Surgical Considerations Arising From Deep Vein Reflux Patterns

The axial reflux patterns of primary deep venous disease must be thoroughly diagnosed prior to planning deep vein valve repair. Primary cases often present with a single axial reflux tract that courses from the CFV through the femoral vein of the thigh to the popliteal and into the calf veins. In this case, a single valve repair in the femoral vein has been shown to be all that is needed to restore clinical compensation to the venous return. These cases usually have little or no communication between the distal profunda veins and the popliteal vein and seldom have other collaterals.

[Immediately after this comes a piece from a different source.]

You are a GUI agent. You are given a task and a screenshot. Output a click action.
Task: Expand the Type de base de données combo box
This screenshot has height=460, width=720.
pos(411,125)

The lack of collaterals is due to the lack of an obstructive element in the development of primary disease, in contrast to post-thrombotic deep vein disease.

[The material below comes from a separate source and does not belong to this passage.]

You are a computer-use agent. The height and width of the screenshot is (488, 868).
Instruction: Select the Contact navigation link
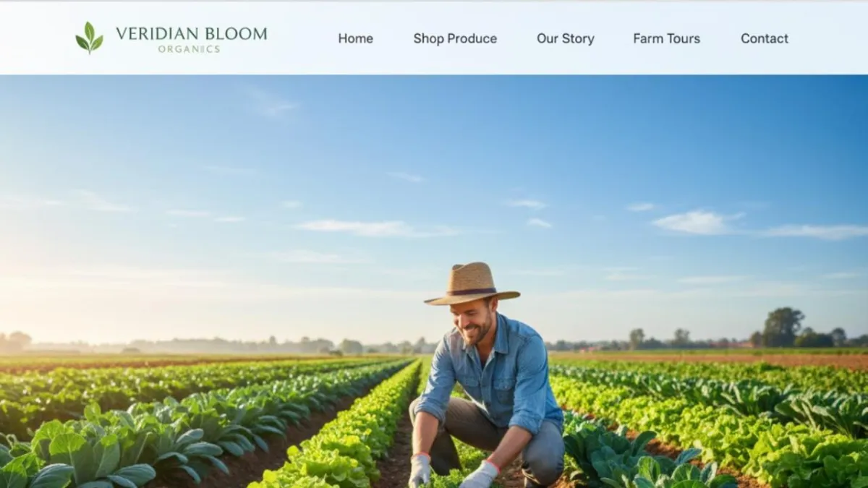click(765, 38)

When the deep femoral vein is incompetent in addition to the femoral vein itself, attention needs to be directed to the distal communications between the profunda veins and the popliteal vein, usually via large connecting branches at the adductor canal (profunda-popliteal connecting veins). If there is significant distal reflux by the CFV-deep femoral-popliteal route, a separate valve is needed for this tract. The choice when reflux occurs by both femoral and deep femoral tracts is either to provide one competent valve at the popliteal level, or two valves, one in the femoral and the other in the profunda veins. In post-thrombotic disease the profunda-popliteal branches provide a collateral route of return flow when the femoral vein itself becomes occluded by the thrombotic process, and it persists when there are elements of relative obstruction in the scarred and recanalized femoral vein outflow tract.